I'm not saying everyone should drop out of school or reject all traditional institutions. But I am saying that if you're in your early twenties right now, you have an unprecedented opportunity to build real leverage before you get locked into institutional tracks.
The question is whether you're willing to bet on yourself instead of betting on the system.
The Real Summer Internship
If I'm being honest, I think the "ideal day in the life" I outlined is actually more educational than most internships. Not because it covers more topics, but because it forces you to engage with the full stack of business problems.
When you're building AI automation for real clients, you have to understand their business model well enough to identify optimization opportunities. You have to learn the technical skills to build solutions. You have to develop sales and communication skills to find and serve customers. You have to manage projects, handle customer service, and iterate based on feedback.
That's a more comprehensive business education than you'll get in most MBA programs, let alone summer internships.
The difference is that instead of learning these skills in a simulated environment, you're learning them while creating real value for real people who pay you real money. The feedback loops are immediate, the stakes are meaningful, and the pattern recognition you develop transfers to other contexts.
Plus, you end the summer with a business, not just a line on your resume.

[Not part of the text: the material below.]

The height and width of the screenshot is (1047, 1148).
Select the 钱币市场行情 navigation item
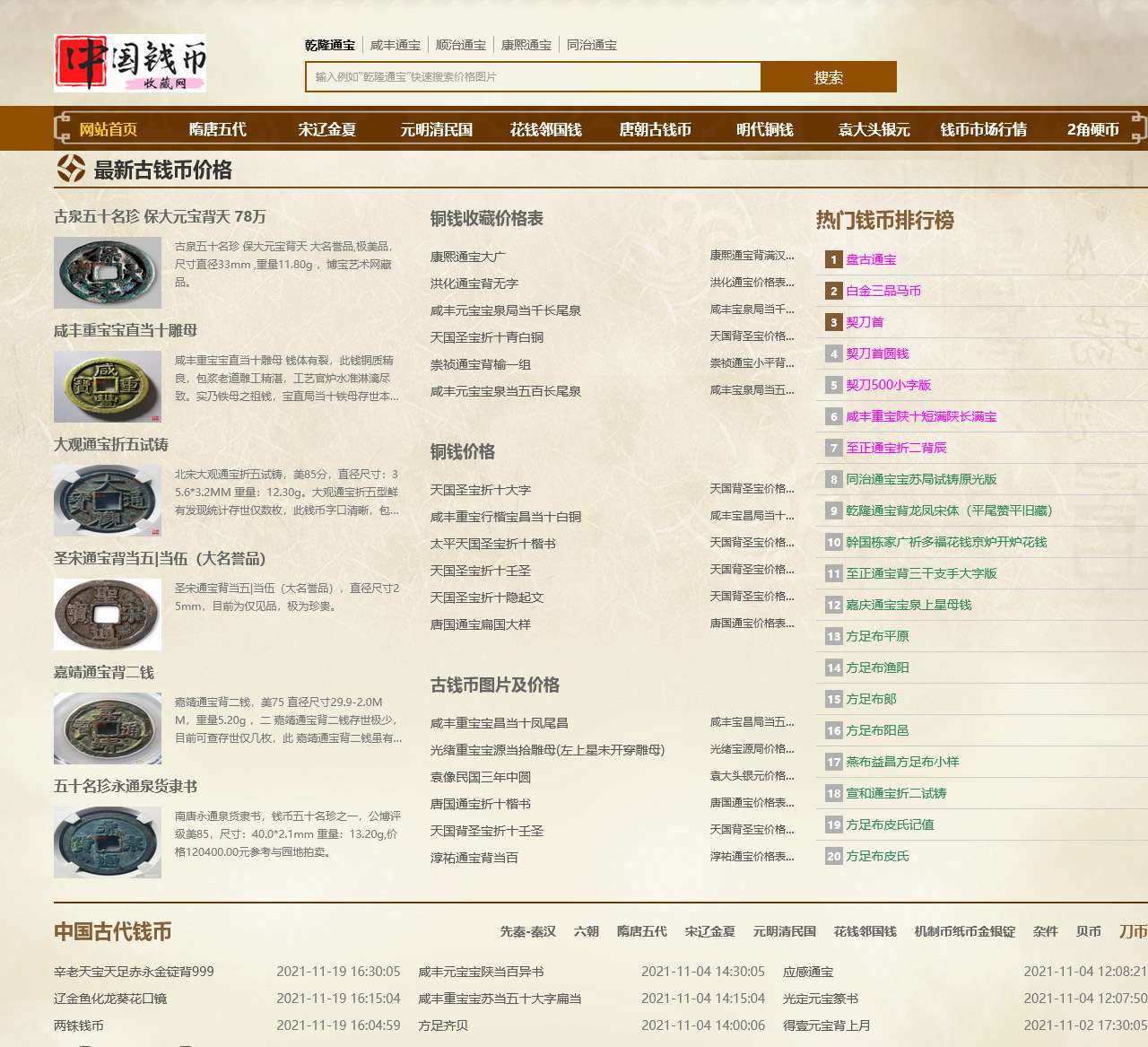coord(983,129)
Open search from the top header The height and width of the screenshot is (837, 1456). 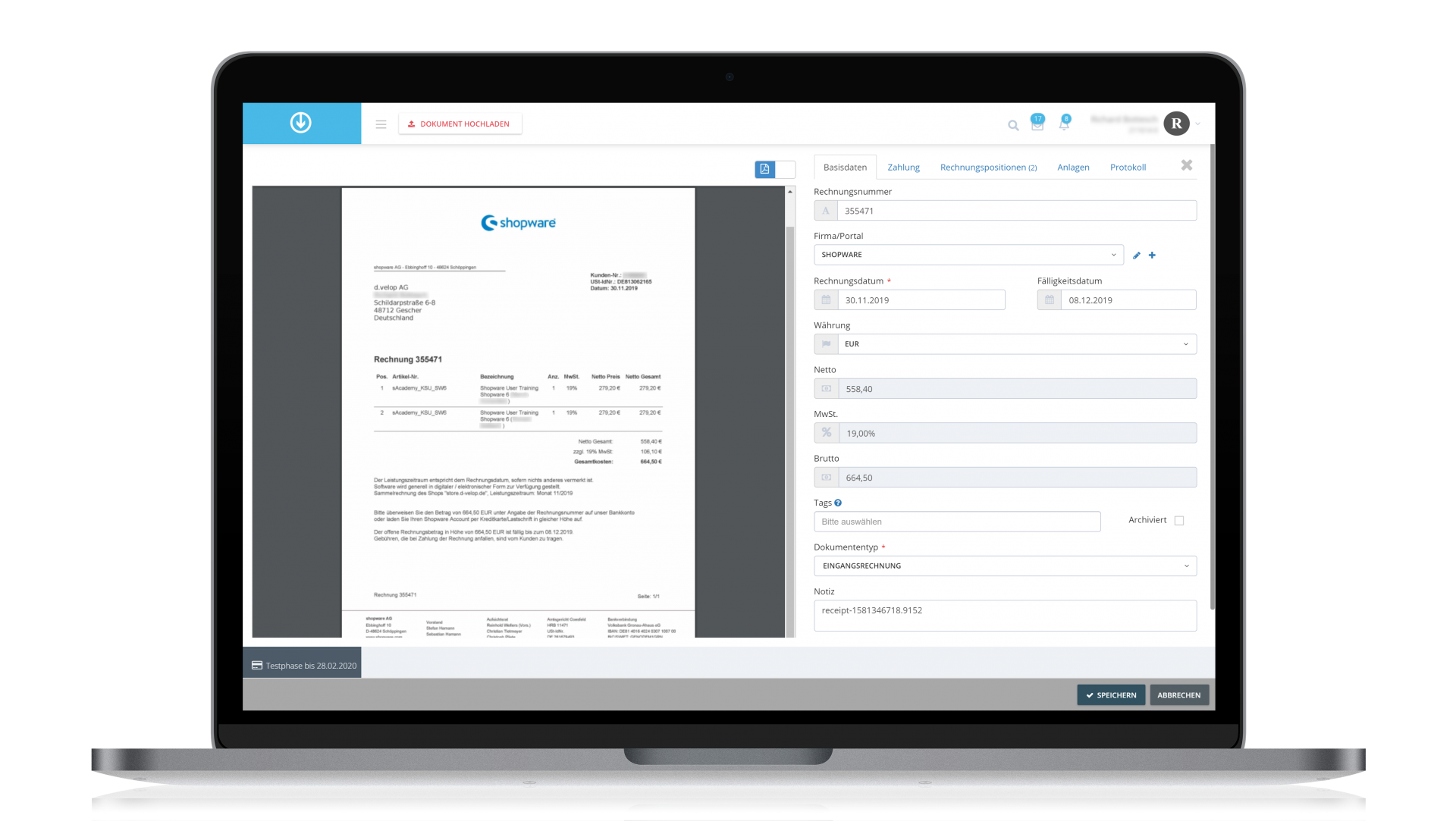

I realize this approach isn't for everyone. It requires a high tolerance for ambiguity, comfort with sales conversations, and willingness to fail publicly. Some people genuinely prefer more structured learning environments and clearer hierarchies.
But if you're already reading this far into a blog post about rejecting traditional career paths, you're probably not most people.
The question isn't whether this approach is better for everyone—it's whether it might be better for you. And the only way to find out is to try it.
What's the worst that could happen? You spend a summer learning valuable technical skills, building a portfolio of real projects, and developing an audience around your expertise. Even if the consulting business doesn't work out, those assets remain valuable.
What's the best that could happen? You build a sustainable business around high-leverage skills, develop deep expertise in an emerging field, and create optionality for yourself that doesn't depend on institutional gatekeepers.
The risk-reward ratio seems pretty compelling to me.
This summer, instead of asking "How can I get the best internship?" maybe ask "How can I build the most leverage?" The first question optimizes for other people's systems. The second optimizes for your own.
The choice is yours.
(also for those who made it to the end, this whole post was written using an automation I build that turns any piece of content into any other piece of content. This time I turned this LinkedIn post into what you just read. Pretty cool.)